Wednesday 24 January 2018

'I used to pay €1,000 a week in tax, now I live in a hostel as I can't even get rent allowance'

Michael Lynott..
Michael Lynott..
Karl Redmond.
Breda Heffernan

Breda Heffernan

AT the height of the construction boom, electrician Michael Lynott could hardly keep up with his workload.

Now the 42-year-old finds himself living on the dole, unable to find work for two years and unable to see any light at the end of the tunnel.

"I've worked all my life. This is the first time I'm unemployed since I started working at 16. I'm in a rut now," he said.

"I'm 42 as well. It seems the older you get the harder it is to find a job."

Originally from Swords in north Dublin, Mr Lynott now lives in a hostel in the city centre as he was unable to keep his apartment after he was turned down for rent allowance.

"I used to be paying up to €1,000 a week in tax . . . now I can't even get rent allowance," he said.

He was unimpressed by yesterday's update on the Government's Action Plan for Jobs.

"The Government aren't doing anything. It's all talk."

Like many of his former colleagues, Michael at one point considered emigrating. However, that would mean leaving behind his 14-year-old daughter, who is preparing to do her Junior Cert next year.

Michael did a FAS course on installing solar panels and hoped this would be an "extra thing on the CV". But it hasn't led to work.

He admitted that being long-term unemployed was taking its toll on him as he struggled to stay positive about the future. However, he doesn't believe the Government is capable of tackling the enormous dole queues.


"I really can't see the light at the end of the tunnel.

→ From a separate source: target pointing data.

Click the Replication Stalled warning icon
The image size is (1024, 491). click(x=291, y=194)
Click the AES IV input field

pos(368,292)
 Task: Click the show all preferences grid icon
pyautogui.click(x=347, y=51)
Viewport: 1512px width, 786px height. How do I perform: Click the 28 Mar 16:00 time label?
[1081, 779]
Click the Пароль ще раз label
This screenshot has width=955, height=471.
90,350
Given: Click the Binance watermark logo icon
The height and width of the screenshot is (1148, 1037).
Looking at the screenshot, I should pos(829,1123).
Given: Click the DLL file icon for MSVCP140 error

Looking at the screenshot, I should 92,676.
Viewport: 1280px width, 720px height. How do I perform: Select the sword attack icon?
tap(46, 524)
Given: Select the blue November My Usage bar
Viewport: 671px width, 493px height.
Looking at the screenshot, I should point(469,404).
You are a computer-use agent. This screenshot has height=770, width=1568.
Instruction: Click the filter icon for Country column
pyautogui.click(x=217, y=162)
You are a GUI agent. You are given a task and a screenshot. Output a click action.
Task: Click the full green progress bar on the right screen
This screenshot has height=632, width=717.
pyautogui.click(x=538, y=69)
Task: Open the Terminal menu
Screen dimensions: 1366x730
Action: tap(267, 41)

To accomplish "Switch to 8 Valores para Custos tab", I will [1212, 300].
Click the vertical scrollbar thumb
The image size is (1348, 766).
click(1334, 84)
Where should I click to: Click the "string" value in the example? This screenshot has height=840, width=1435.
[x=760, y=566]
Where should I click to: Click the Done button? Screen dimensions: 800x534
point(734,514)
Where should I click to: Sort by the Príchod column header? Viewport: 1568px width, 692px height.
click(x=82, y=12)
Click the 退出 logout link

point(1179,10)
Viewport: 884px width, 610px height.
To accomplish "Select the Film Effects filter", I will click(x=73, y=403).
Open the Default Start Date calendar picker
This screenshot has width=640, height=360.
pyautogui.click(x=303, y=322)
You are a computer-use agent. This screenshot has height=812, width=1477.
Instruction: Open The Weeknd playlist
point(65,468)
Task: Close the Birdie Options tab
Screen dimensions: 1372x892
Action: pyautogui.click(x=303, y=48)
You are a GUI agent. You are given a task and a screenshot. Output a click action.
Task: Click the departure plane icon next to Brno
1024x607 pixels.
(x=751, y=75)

I've always been positive about it but it's got to me at this stage, it's getting really depressing."

Almost 20 years Michael's junior, construction worker Karl Redmond (23), from Blackrock in Dublin, is also languishing on the dole queue, frustrated by the lack of opportunities.

He has been in and out of work over the last few years, doing stints in construction, in factories and, for a while, as a postman.

He is now unemployed and believes his future lies overseas.

"I've been thinking about emigrating. I have four cousins in Australia and Canada. It's just trying to get the money together to go. I'm sick of this country," he said.

He queued for over an hour at the social welfare office on Kings Inn Street yesterday trying to sort out his dole after his payment was stopped.

"I had the chance to get a job, but they're telling me I had the wrong signing-on date so it was stopped," he explained.

He had the chance of work on a construction site, but needed his dole to pay for a site pass. It will now be next week at the earliest before he gets any money, leaving him unable to start the job.

He was equally scathing of the Government's record on job creation. "They say they're going to do something, but you never see it materialising. It's terrible."